In the context of timing closure, there are two entry points for injecting pipelining to manage latency. The first is done post static timing analysis (STA). By identifying large negative slack margin among logic stages, designers could provide concrete data points to the architecture team (or RTL owner) for pipelining. This reactive step may be costly if excessively done as implied iteration to the RTL-change translates to resetting the design build.
On the other hand, pipelining can be also performed early on the RTL codes, during micro-architectural inception. While doing it at this stage provides ample flexibility, code architect tends to be conservative due to lack of an accurate delay estimation and being critically aware of increased flop usage impact to the overall design PPA. Hence, some designers have adopted a semi-manual method. It involves rule-of-thumb formulas combined with some SPICE simulations and spreadsheet tracking to arrive at pipeline budgeting plus an involved placement constraints to manage its implementation. This approach is tedious, iterative and prone to over-design as it may include guard-banding to cover backend optimization inefficiencies such as detours due to placement congestion or wire resource shortages.
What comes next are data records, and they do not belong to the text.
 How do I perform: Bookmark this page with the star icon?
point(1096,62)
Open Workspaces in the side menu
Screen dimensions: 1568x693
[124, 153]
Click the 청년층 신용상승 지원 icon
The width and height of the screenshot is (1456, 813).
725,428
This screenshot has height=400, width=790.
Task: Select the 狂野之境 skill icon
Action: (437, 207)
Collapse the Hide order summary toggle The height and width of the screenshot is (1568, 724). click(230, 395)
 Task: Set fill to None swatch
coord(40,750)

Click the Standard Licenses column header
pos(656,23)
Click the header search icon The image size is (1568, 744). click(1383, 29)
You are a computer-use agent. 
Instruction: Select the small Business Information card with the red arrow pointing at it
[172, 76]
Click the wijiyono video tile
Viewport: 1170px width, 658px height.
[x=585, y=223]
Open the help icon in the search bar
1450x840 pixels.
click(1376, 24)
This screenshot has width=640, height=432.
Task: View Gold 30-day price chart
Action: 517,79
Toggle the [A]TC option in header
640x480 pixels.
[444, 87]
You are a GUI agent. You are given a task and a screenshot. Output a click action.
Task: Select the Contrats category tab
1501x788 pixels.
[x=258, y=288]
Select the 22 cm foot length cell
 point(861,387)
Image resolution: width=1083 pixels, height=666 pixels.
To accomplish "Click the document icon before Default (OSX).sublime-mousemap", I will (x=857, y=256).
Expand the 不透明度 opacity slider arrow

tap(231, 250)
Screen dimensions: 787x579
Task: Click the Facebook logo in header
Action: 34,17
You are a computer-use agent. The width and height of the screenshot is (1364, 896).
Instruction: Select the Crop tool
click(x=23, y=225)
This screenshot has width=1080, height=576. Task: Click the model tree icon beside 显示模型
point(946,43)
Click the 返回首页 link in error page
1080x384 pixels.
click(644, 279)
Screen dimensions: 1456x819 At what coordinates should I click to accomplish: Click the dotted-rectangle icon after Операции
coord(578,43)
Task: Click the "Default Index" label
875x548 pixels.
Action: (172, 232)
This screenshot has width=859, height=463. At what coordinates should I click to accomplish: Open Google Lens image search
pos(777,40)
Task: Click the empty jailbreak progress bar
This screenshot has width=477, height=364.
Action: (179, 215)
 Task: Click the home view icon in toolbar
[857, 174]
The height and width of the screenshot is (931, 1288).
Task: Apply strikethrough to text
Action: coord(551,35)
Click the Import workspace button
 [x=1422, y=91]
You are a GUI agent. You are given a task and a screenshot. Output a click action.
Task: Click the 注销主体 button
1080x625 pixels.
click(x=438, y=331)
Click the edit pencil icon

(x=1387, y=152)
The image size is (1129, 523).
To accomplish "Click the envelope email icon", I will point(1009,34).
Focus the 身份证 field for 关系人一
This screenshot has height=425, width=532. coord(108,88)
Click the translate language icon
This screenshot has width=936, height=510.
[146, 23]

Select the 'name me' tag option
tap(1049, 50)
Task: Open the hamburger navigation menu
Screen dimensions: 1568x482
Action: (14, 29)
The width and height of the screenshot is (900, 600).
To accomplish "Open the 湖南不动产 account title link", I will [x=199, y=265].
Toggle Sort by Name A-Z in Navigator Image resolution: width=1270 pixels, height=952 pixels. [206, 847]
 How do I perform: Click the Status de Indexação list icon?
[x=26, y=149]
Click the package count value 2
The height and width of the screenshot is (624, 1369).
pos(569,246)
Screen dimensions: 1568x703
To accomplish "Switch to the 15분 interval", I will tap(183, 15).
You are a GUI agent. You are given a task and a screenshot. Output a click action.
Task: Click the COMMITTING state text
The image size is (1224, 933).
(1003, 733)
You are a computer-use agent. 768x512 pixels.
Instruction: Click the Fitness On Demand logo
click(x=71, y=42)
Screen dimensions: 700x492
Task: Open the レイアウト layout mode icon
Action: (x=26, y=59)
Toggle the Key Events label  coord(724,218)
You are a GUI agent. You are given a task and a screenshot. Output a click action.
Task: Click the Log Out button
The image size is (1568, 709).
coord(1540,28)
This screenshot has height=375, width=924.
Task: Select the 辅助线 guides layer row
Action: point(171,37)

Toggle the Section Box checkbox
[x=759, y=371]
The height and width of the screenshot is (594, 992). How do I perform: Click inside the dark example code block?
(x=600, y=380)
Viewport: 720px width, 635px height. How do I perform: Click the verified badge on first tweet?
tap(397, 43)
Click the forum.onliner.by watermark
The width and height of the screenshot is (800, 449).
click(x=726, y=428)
Avatars and automatic pipelining
At DAC 2018 designer/IP track poster session, Avatar and eSilicon showcased the outcome of their collaboration in achieving successful pipelining through the use of automatic stage-flop insertion performed by Avatar’s Apogee. Avatar Apogee is a complete floor-planning tool that enables fast analysis of design hierarchy and early floorplanning exploration. It shares common placement, routing, and timing engines with Aprisa, the block level, complete placement and route tool (please refer to my earlier blog for other discussion on these tools). Based on its customer feedback, Avatar has introduced in its 18.1 release an automatic pipeline flip-flop insertion feature. This feature automatically adds stage flops on feedthrough nets during floorplanning stage using Avatar’s Apogee new command insert_stage_flop.
Delving further into the feature, first the long top level nets are routed by Virtual Flat Global Router by taking into account any existing congestions, blockages and macros inside the hierarchical partitions. Next, feedthroughs are assigned to the appropriate partitions and stage flops are added based on user specification that includes distance or flop count.
Similar to the mainstream method of pushing buffer into the hierarchy, after its addition the pipeline flops will be pushed into its hierarchical partition with the push_cell command. Subsequently, the module level netlist are automatically updated with the new hierarchical cell instance and the corresponding port gets created at this level as illustrated in Figure 3.
Results and Comparison
Using a large Mobile SoC design as a test case and Apogee’s automatic approach, the design was implemented and routed. The tabulated results show that there were 18% fewer stage flops needed and a 22% saving in flip-flop power with minimal DRC and timing violation (significant reduction in both TNS and WNS slacks).
The total process takes about 2 hours to auto-insert as compared to 3 weeks of manual efforts and multiple iterations to reach to the final flop count. On top of that, timing and routability were challenging with the manual approach. With Apogee, timing and congestion aware automatic placement ensure both routability and timing convergence of the design.
In summary, designers can use Apogee’s new automatic stage flop insertion feature to reduce iterations and also get better stage flop count leading to lower sequential power. The flow also supports netlist update and reports that simplifies downstream formal verification process. According to Avatar Integrated Systems, it plans to expand the capability to auto insert or delete pipeline flops at the block-level placement optimization step in Aprisa –to further improve QoR at block level.